Tuesday 11 February 2014

Stop Leechers From Compromising Your Website And Your Computing Resources

 Leeches are worms that predominantly suck blood and feed on blood from vertebrate and invertebrate animals. Historically, leeches were widely used for medical purposes in Greece and India to remove blood from patients. Modernly, in the internet world however, web administrators and website owners associate leeches with more subtle ends, rather than the sucking of blood, merely the sucking of computing resources. This historical association is modernly used to associate users across the internet who use resources on a network without paying for them or giving anything back to the network.
On a torrent network a leecher is someone who downloads files without adequately contributing to the network, in a meaningful way - typically by disconnecting from the network as soon as he/she has completely downloaded the file. On other networks, a leecher is someone who benefits from the network or gathers information from the network and offers nothing in return. In economic terms, such users are called free riders. For example, a member of a labor union who does not pay any dues but benefits from the efforts of the union.
As a website owner, you should be concerned about leechers using your resources such as disk space, bandwidth and other computing resources such as processing power or memory. This may occur when users that are authorized by you to use the website use it in a manner that is not authorized or intended by you. For example, a university may offer its students a cloud storage space for educational purposes, and some students may maliciously use such storage space to store movies or mp3 files, which is not necessarily illegal or wrong - but is not the intended use of the resource offered to the students.

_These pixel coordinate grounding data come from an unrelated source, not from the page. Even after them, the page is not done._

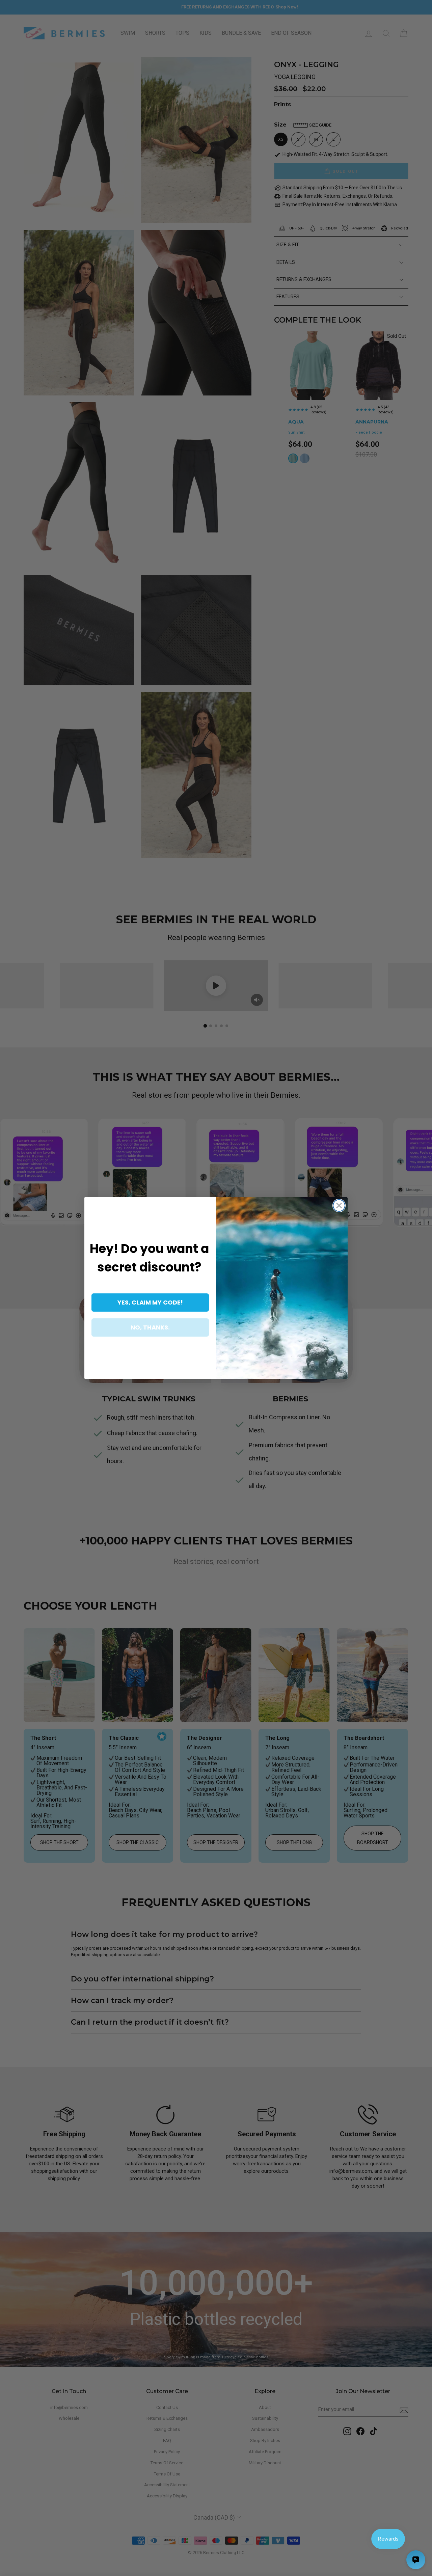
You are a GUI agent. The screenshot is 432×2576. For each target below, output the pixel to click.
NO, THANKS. (150, 1327)
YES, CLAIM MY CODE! (150, 1302)
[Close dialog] (339, 1205)
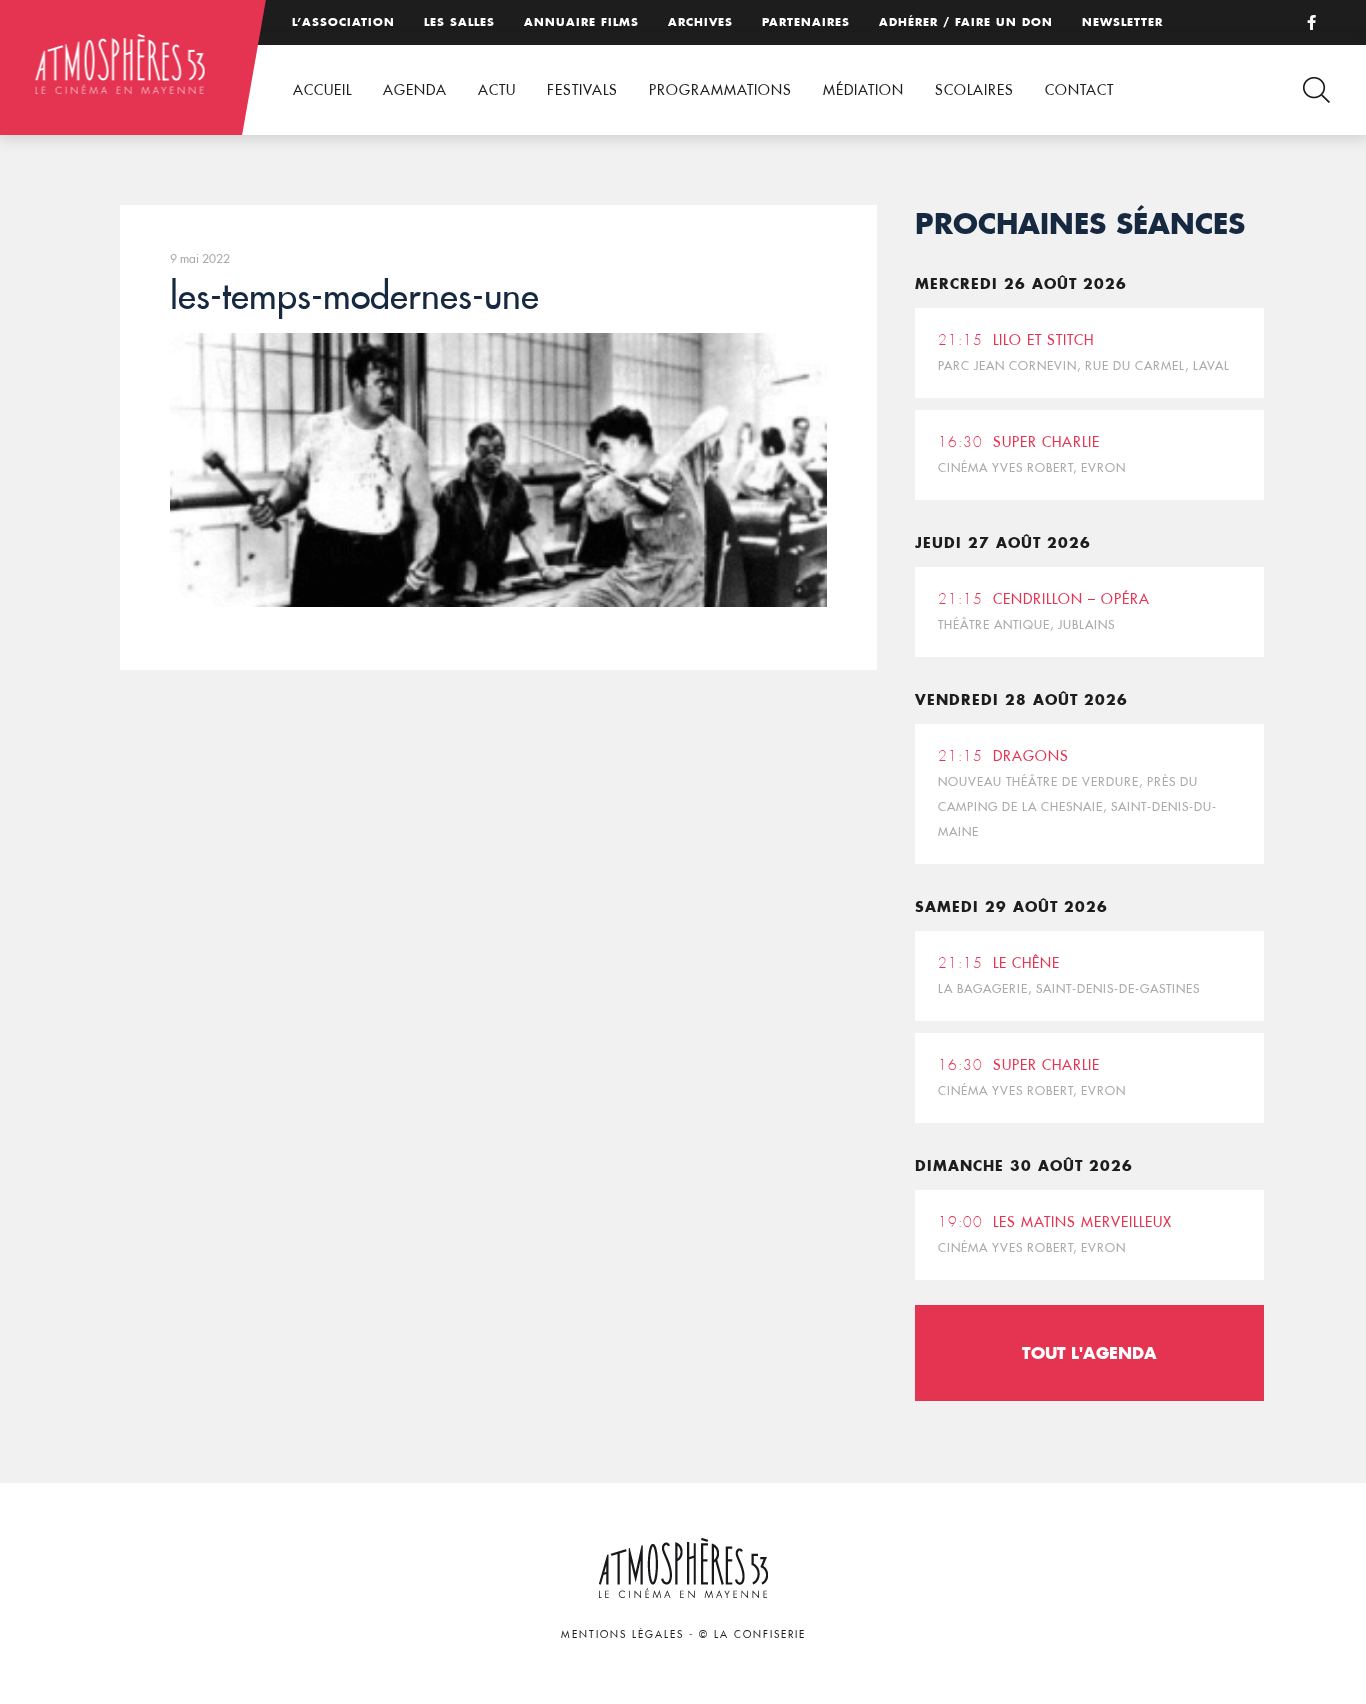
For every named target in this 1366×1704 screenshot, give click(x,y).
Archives (700, 22)
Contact (1079, 90)
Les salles (459, 22)
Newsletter (1122, 22)
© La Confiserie (752, 1634)
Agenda (415, 90)
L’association (343, 22)
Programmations (720, 90)
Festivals (582, 90)
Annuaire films (581, 22)
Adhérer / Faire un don (966, 22)
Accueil (322, 90)
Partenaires (806, 22)
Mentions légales (622, 1634)
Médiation (863, 90)
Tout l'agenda (1089, 1352)
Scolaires (974, 90)
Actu (497, 90)
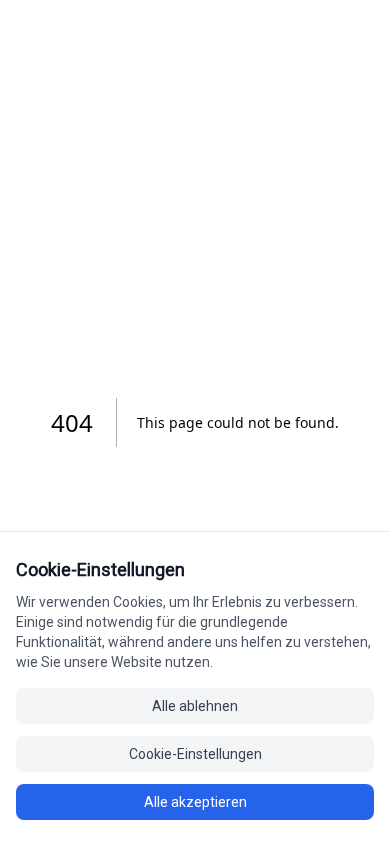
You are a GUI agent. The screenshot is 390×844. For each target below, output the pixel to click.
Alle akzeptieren (195, 802)
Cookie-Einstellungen (195, 754)
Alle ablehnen (195, 706)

This may also occur in a small or medium business, where employees are offered storage space on the network to store the data they need, so that they can access it from multiple locations through the internet - but the employees may end up using the storage space for completely unrelated purposes, such as to store personal information and files. Users may also end up sharing the login information with other people and allow them to use those resources for unintended uses.
As a website owner, depending on whether your resources are scarce and based on the cost benefit of having such leechers, you may want to terminate such leechers. The next obvious question that arises is, how you would identify such leechers, and how you would terminate them. Obviously it is not feasible to individually eliminate each user and verify each user, but there ought to be a system to identify usage patterns and alert you when there is a risk of leechers being on your network.
Many popular web hosting interface providers offer leech protection, and it is widely used in the industry to prevent leeching activity. Mr. Ruzbeh Raja a web administrator at a popular web hosting company said that "Preventing leechers is a priority for many website owners and, indeed widely used by our clients to prevent waste of resources". Mr. Raja further said that users being offered an unlimited web hosting plan in particular should be concerned about leechers given that they do not have a particular set limit of the resources they can use, he said that this would cause them to run the risk of being caught as abusing their account as a whole.